═══ Data records ═══

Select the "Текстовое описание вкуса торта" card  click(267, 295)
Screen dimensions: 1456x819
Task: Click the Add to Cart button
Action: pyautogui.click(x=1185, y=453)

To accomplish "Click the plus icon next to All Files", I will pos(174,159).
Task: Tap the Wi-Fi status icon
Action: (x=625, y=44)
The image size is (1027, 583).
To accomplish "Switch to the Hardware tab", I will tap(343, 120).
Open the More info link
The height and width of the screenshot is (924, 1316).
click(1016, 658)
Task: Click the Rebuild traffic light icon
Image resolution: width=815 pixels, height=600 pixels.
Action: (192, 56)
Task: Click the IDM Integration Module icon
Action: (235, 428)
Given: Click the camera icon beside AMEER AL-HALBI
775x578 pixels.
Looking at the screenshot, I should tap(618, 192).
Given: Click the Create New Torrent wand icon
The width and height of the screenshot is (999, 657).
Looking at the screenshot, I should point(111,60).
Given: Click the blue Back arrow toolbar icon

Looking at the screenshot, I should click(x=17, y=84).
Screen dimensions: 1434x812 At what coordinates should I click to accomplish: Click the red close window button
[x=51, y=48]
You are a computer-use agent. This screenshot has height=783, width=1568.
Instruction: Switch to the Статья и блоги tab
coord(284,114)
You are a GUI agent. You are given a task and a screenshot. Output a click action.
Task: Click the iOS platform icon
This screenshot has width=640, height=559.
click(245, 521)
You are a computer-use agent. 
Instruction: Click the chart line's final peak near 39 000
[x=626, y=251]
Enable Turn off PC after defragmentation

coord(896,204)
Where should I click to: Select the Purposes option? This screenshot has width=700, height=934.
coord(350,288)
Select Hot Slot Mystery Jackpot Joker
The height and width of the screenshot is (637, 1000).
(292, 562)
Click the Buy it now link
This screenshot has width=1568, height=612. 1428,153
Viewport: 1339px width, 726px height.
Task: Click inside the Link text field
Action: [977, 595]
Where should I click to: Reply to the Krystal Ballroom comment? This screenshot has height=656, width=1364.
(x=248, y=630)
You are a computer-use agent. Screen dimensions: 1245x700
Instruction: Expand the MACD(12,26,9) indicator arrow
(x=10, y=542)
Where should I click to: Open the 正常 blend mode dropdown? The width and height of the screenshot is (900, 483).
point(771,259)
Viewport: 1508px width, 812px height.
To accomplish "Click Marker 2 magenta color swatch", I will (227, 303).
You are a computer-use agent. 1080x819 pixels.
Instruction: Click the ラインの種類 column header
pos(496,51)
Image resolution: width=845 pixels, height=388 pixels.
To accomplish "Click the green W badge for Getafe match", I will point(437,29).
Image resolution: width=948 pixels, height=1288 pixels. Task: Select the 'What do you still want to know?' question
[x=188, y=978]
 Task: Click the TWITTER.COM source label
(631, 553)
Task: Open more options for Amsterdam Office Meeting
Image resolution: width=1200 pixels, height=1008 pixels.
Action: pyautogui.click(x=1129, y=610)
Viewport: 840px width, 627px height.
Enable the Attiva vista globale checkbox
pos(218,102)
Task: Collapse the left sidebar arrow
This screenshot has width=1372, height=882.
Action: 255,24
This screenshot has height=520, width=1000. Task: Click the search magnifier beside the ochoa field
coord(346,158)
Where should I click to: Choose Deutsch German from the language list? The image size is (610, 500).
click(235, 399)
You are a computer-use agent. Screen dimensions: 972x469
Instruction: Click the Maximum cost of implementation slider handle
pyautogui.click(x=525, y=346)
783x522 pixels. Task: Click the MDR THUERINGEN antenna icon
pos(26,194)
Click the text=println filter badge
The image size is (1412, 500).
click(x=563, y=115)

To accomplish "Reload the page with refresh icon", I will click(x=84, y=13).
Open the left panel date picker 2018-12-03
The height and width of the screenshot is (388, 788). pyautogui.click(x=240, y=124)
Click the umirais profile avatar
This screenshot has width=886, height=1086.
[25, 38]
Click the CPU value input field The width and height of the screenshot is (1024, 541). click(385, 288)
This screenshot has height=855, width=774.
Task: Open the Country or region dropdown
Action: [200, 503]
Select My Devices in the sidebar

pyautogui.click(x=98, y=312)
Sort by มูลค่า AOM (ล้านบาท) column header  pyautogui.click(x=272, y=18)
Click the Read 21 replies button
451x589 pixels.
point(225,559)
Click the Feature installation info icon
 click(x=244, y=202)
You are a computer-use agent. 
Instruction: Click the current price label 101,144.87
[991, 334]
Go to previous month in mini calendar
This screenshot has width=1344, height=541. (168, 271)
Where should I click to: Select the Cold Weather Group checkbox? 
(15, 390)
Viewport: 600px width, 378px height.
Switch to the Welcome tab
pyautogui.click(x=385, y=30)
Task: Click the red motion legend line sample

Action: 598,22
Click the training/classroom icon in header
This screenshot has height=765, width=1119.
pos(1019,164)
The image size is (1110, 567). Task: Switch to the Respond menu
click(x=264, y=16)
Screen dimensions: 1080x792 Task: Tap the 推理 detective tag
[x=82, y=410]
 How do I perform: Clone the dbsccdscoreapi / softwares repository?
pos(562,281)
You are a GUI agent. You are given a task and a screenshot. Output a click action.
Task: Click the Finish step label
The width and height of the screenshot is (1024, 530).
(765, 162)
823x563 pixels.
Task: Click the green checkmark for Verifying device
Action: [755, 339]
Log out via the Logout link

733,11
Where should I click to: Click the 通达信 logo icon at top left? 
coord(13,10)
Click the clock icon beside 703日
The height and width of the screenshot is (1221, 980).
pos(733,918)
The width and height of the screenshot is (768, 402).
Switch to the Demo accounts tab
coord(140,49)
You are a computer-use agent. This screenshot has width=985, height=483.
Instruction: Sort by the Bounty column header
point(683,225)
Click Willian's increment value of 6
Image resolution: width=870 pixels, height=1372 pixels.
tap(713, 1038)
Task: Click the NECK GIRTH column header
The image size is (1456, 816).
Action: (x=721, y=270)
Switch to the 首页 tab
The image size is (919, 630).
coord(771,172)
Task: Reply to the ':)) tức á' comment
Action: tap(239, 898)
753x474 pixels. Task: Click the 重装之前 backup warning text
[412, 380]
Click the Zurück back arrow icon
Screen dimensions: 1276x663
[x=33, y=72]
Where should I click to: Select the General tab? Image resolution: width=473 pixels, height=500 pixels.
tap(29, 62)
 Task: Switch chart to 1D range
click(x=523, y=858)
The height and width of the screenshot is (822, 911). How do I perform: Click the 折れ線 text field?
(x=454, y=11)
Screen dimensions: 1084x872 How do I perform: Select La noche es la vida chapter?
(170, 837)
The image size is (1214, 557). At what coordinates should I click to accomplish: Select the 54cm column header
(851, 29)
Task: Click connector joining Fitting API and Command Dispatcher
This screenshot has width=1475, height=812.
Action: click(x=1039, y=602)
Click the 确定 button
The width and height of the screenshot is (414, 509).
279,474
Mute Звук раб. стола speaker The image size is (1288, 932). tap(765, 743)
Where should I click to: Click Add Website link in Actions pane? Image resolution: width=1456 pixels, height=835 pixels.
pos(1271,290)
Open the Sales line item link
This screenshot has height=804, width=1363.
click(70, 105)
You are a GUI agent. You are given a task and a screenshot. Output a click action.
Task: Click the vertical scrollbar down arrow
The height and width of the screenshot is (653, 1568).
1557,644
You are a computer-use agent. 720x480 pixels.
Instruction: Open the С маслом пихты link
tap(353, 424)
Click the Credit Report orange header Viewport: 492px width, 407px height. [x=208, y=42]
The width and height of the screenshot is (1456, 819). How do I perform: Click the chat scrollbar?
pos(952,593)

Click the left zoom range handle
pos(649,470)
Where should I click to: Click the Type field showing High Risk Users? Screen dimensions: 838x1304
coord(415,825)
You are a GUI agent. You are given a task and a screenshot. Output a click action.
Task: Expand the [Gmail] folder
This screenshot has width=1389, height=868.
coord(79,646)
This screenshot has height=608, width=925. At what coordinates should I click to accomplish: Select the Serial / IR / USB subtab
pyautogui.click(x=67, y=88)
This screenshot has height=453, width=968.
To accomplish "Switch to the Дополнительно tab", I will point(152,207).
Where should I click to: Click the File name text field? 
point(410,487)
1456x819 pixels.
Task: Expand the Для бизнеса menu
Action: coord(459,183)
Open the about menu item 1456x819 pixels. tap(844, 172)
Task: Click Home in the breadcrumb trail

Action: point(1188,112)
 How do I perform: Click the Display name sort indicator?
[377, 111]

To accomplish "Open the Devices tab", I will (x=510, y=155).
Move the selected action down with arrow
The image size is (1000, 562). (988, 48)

═══

What to work on: Every line from the line containing "Image resolution: width=948" through the line containing "You are a computer-use agent. Screen dimensions: 972x469" in the records above must be retyped exactly. Leave out the rest.

Result of this task:
Image resolution: width=948 pixels, height=1288 pixels. Task: Select the 'What do you still want to know?' question
[x=188, y=978]
 Task: Click the TWITTER.COM source label
(631, 553)
Task: Open more options for Amsterdam Office Meeting
Image resolution: width=1200 pixels, height=1008 pixels.
Action: pyautogui.click(x=1129, y=610)
Viewport: 840px width, 627px height.
Enable the Attiva vista globale checkbox
pos(218,102)
Task: Collapse the left sidebar arrow
This screenshot has width=1372, height=882.
Action: 255,24
This screenshot has height=520, width=1000. Task: Click the search magnifier beside the ochoa field
coord(346,158)
Where should I click to: Choose Deutsch German from the language list? The image size is (610, 500).
click(235, 399)
You are a computer-use agent. Screen dimensions: 972x469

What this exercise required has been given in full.